■ Required action:
From the entries that follow, extract each line holding the string "Politique".

■ Records supplied:
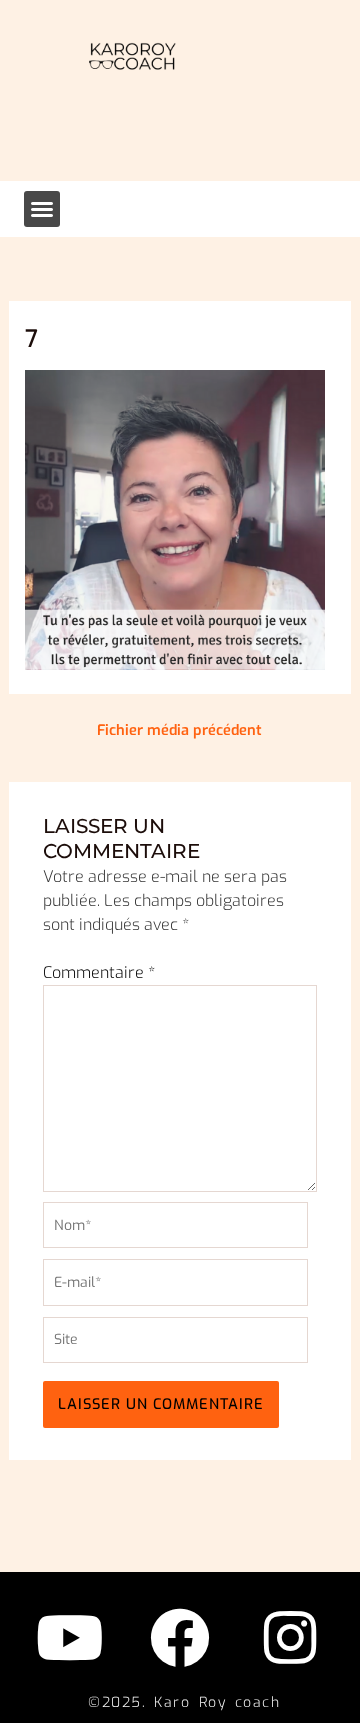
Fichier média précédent (179, 730)
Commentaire (99, 972)
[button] (42, 209)
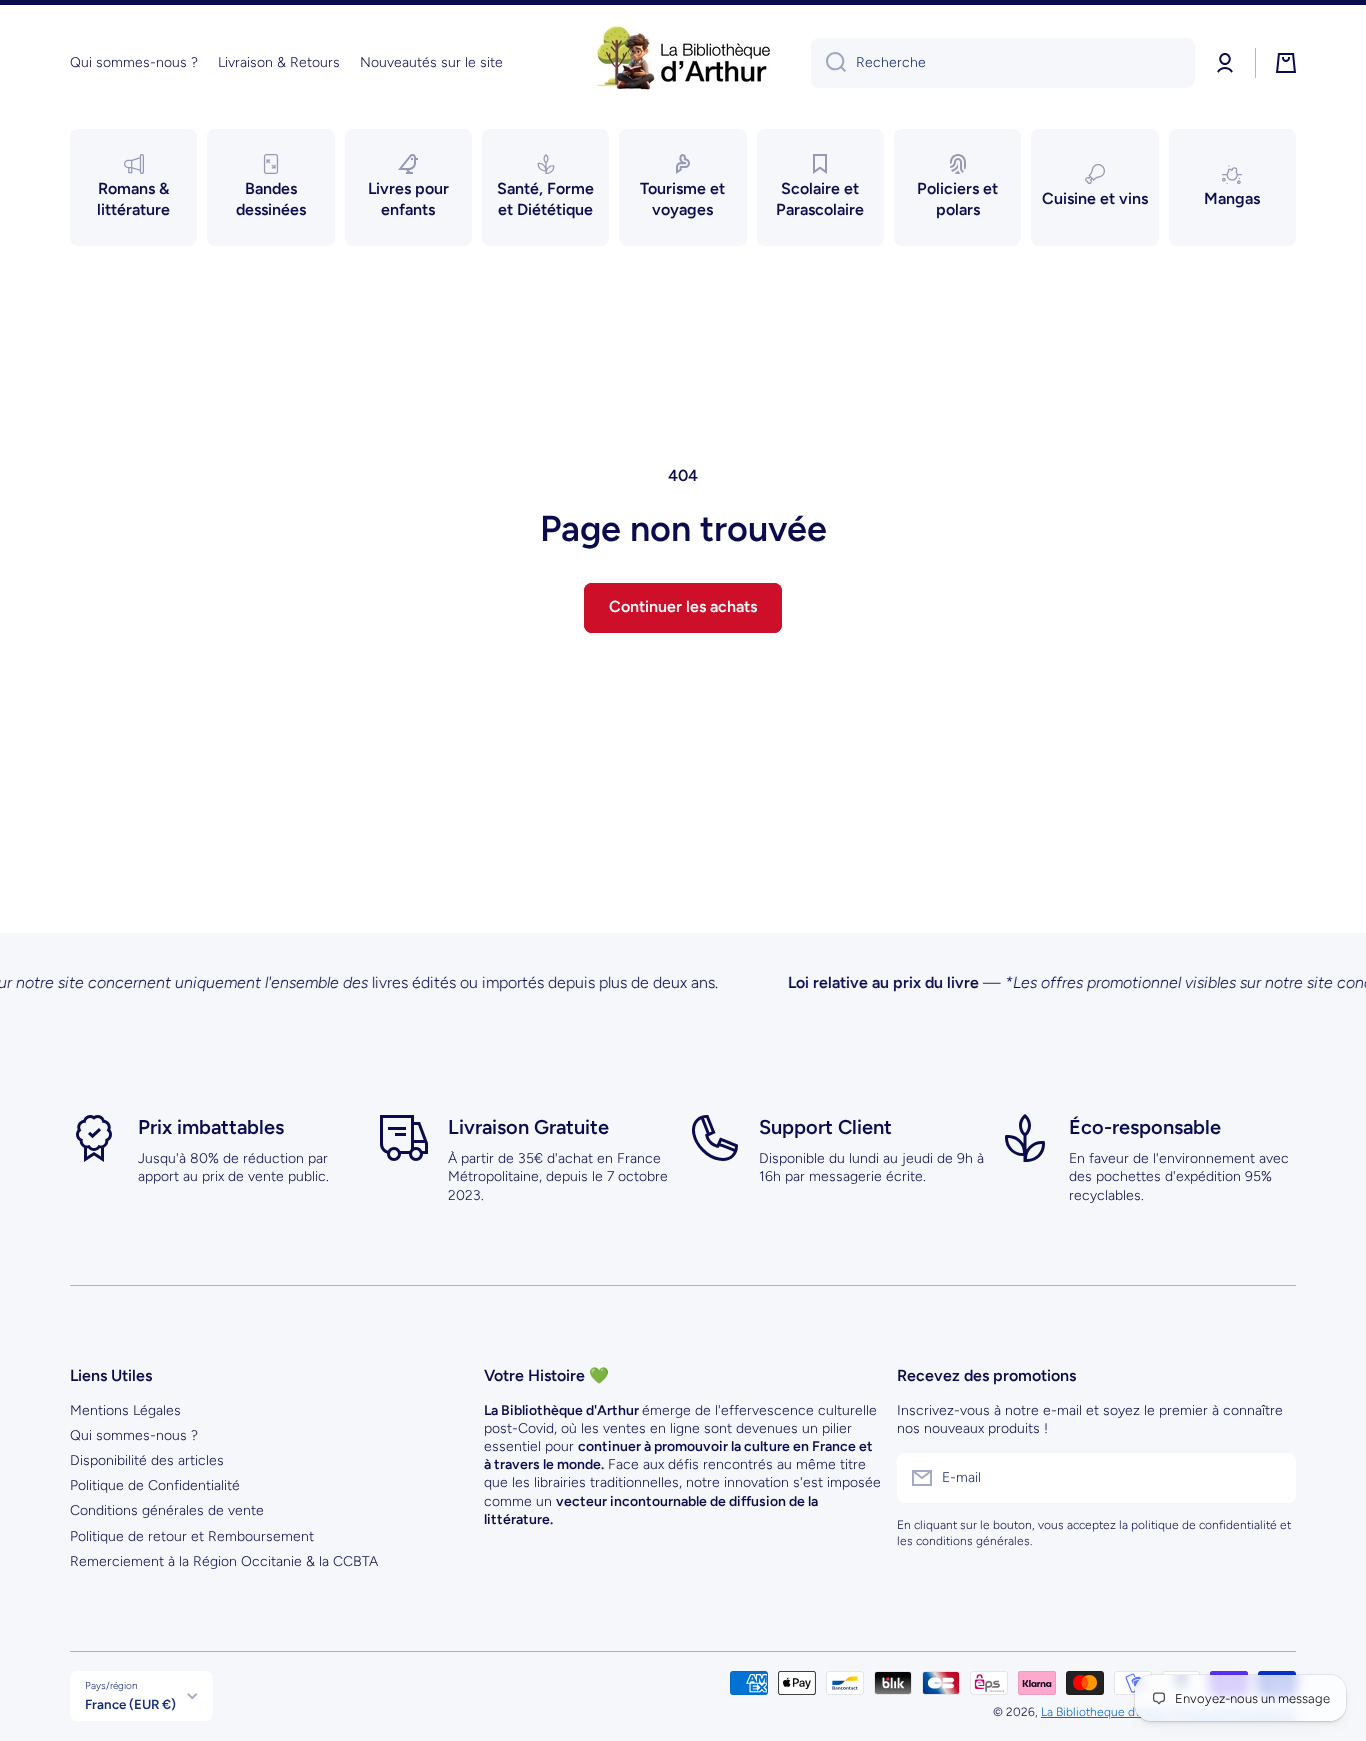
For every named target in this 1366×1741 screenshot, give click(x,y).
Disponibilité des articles (147, 1460)
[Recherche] (828, 63)
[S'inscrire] (1271, 1478)
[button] (1286, 63)
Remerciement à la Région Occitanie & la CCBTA (224, 1561)
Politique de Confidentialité (155, 1485)
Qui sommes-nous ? (134, 1435)
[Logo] (683, 63)
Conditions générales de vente (167, 1510)
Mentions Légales (125, 1410)
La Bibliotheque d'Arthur (1106, 1712)
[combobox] (1003, 63)
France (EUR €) (130, 1704)
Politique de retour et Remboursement (192, 1536)
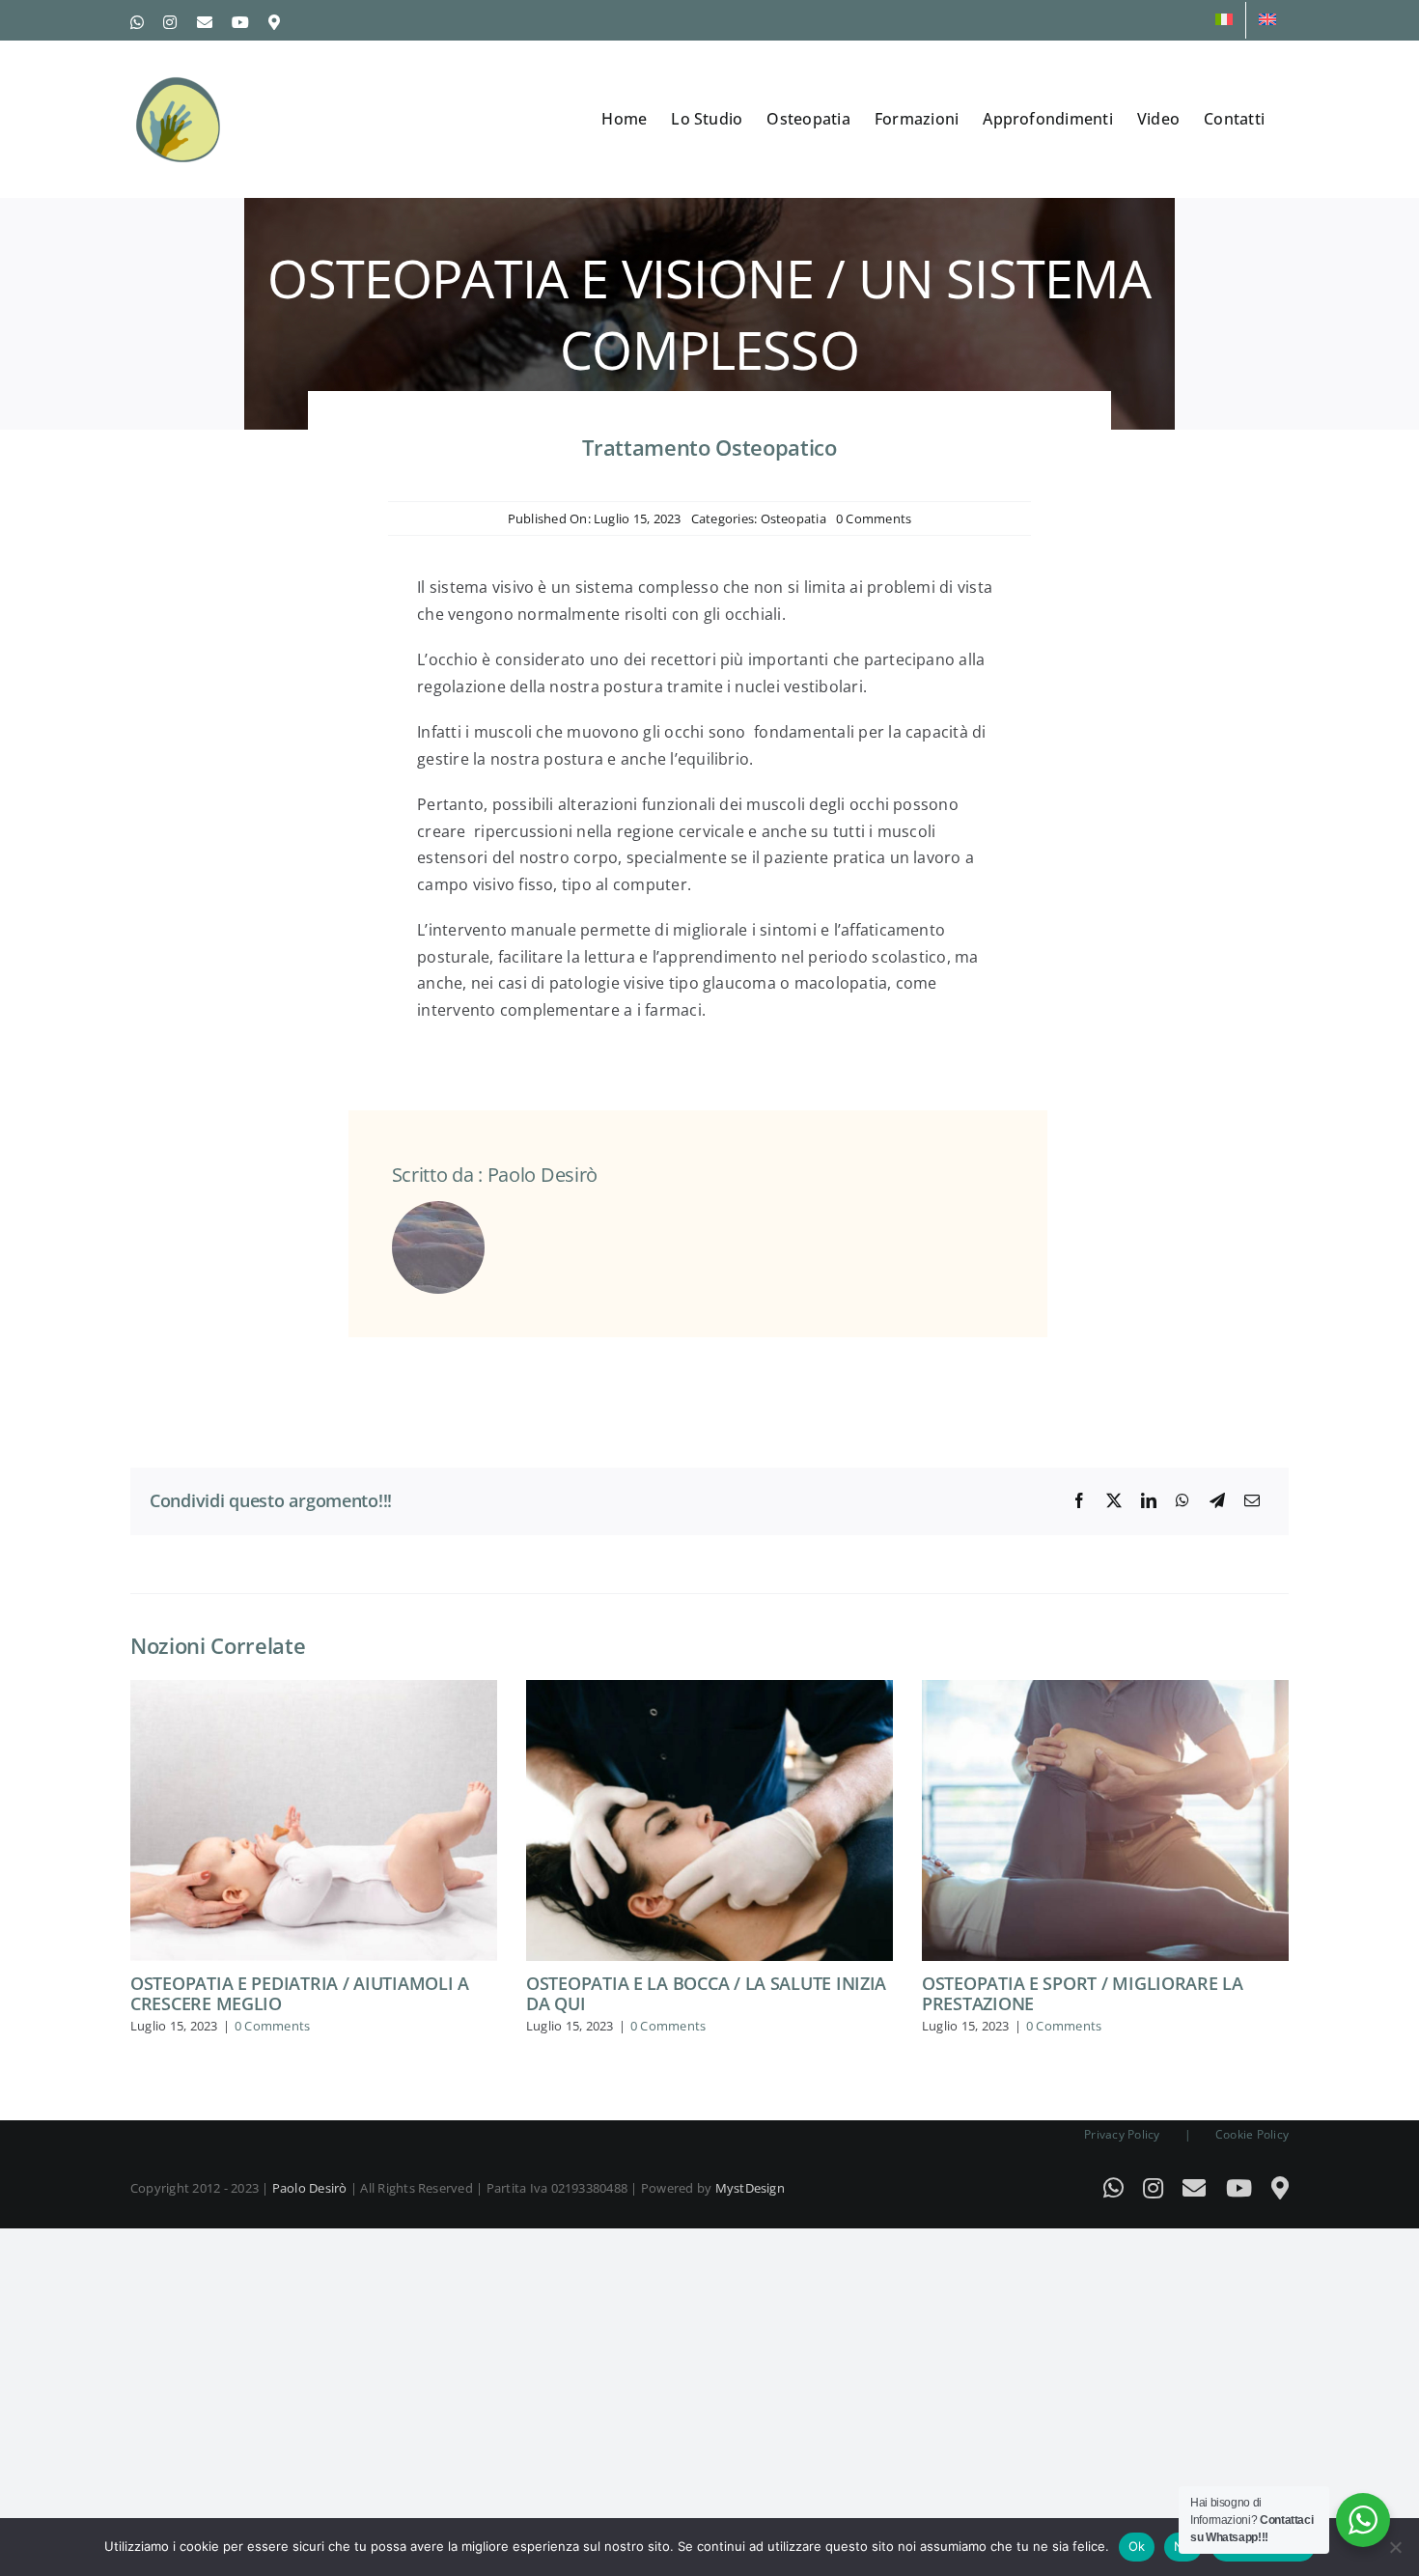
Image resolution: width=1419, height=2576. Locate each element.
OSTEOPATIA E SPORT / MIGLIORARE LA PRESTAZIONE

■ Solved problem:
Politique de Confidentialité (155, 1485)
Politique de retour et Remboursement (192, 1536)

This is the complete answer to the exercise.